Skip every picture, then write out exactly the lines of the listing below from the line that contains "View the Job Notes section" through the final line.

===== RECORDS FOR THE TASK

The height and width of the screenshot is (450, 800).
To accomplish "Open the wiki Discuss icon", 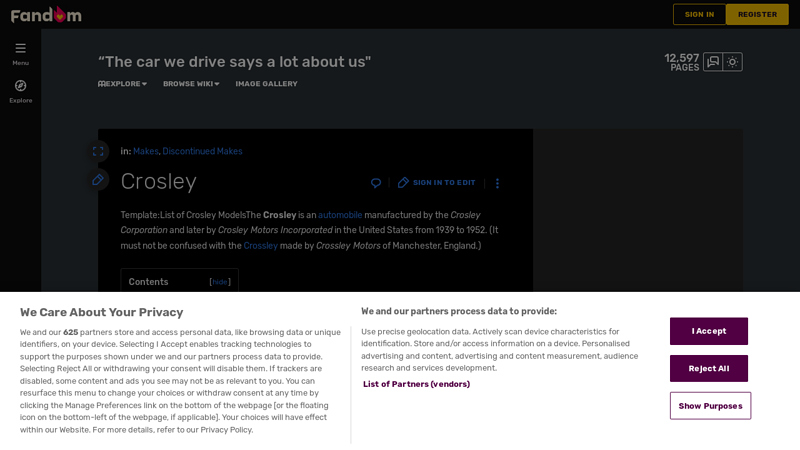I will pyautogui.click(x=712, y=62).
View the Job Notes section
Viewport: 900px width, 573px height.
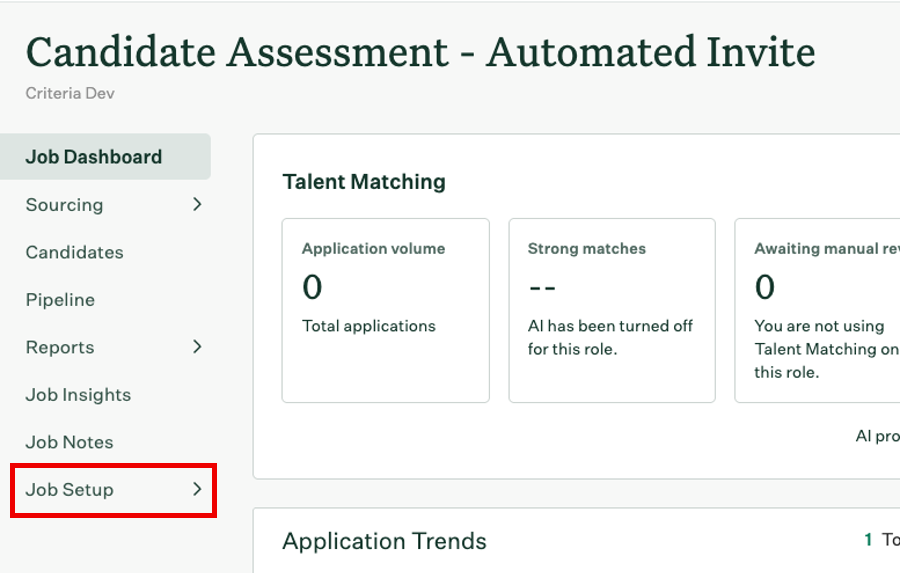pyautogui.click(x=69, y=442)
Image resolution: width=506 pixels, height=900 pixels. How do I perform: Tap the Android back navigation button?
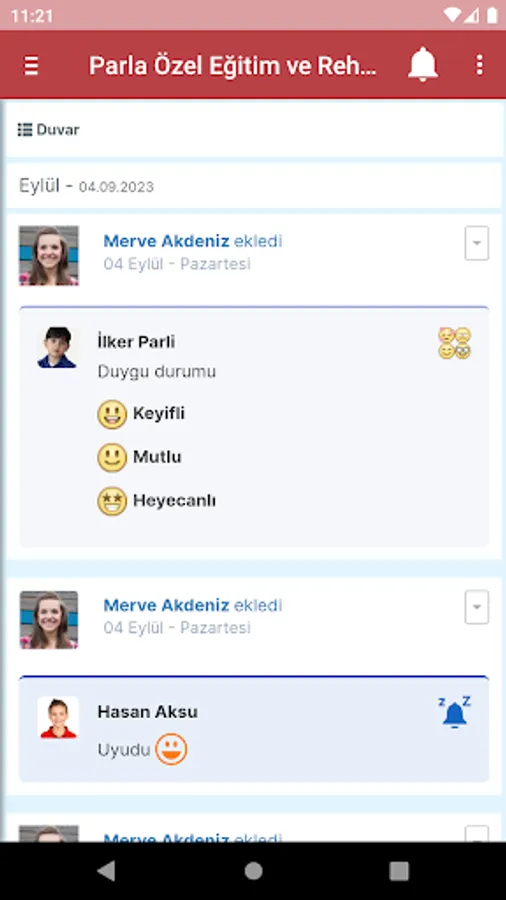coord(106,871)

==========

YOUR SOLUTION ▸
View the Job Notes section
Viewport: 900px width, 573px height.
pyautogui.click(x=69, y=442)
Image resolution: width=506 pixels, height=900 pixels. How do I perform: Tap the Android back navigation button?
coord(106,871)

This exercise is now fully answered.